Book Read Free

Cirak's Daughter

Page 10

by Charlotte MacLeod


  “Oh, hush up, Aunt Harriet. Why should you be denied your share of feminine frailties just because you know how to do arithmetic?” Jenny slid a fat cushion behind Miss Compton’s head, put a match to the ready-laid kindling, then went to get the sherry.

  “Drink that and you’ll feel better.”

  “Aren’t you going to join me?”

  “In a minute. I’ll get the soup on.”

  Harriet Compton sat sipping her wine and gazing at the flames. Jenny came back and did the same, until the soup boiled over and made a mess of the stove.

  “I hope it isn’t ruined,” she remarked as she came back with two steaming mugs on a tray.

  “The soup or the stove?” Harriet was beginning to sound like her usual self again.

  “Either or both. Want some of these crackers?”

  “Thanks. You’re comfortable to be with, Jenny.”

  “You’re the first person who’s ever thought so.”

  “What do you want to bet I won’t be the last?”

  That didn’t seem to call for any answer. Neither of them said any more until the soup was gone. After a while, Harriet Compton set her empty mug back on the tray.

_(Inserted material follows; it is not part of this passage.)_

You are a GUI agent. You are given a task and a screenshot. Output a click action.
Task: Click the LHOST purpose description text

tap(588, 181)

  “That hit the spot. Well, back to work. Let’s balance the books. What have we got on the credit side so far?”

  “Well, I suppose we can say we’ve established the fact that James Cox really was—my father. Jason Cirak. Do you think anybody could have recognized him as himself?”

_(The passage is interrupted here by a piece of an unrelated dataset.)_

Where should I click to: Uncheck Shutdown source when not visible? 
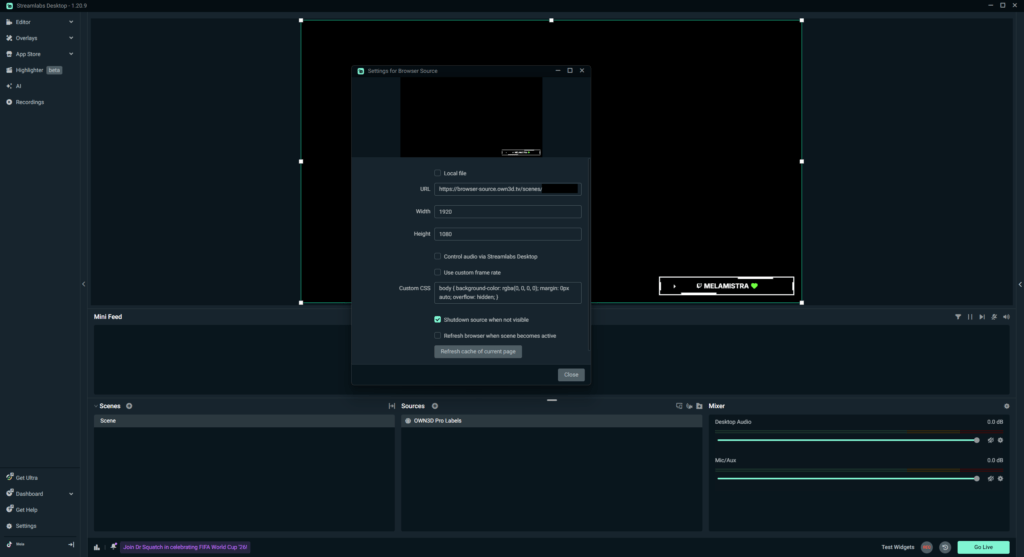pos(437,319)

  “We’re not thinking, we’re adding up the facts. Okay, so there’s one fact. What else?”

  “I don’t know whether it belongs on the credit or the debit side, but I’d say we’ve also learned my father was as big a wolf as my mother always claimed he was.”

  “Oh, you noticed, did you? Cousin Elspeth may have been indulging in a spot of wishful thinking, you know.”

  “She doesn’t look like the imaginative type to me. Anyway, you just said yourself opinions don’t count.”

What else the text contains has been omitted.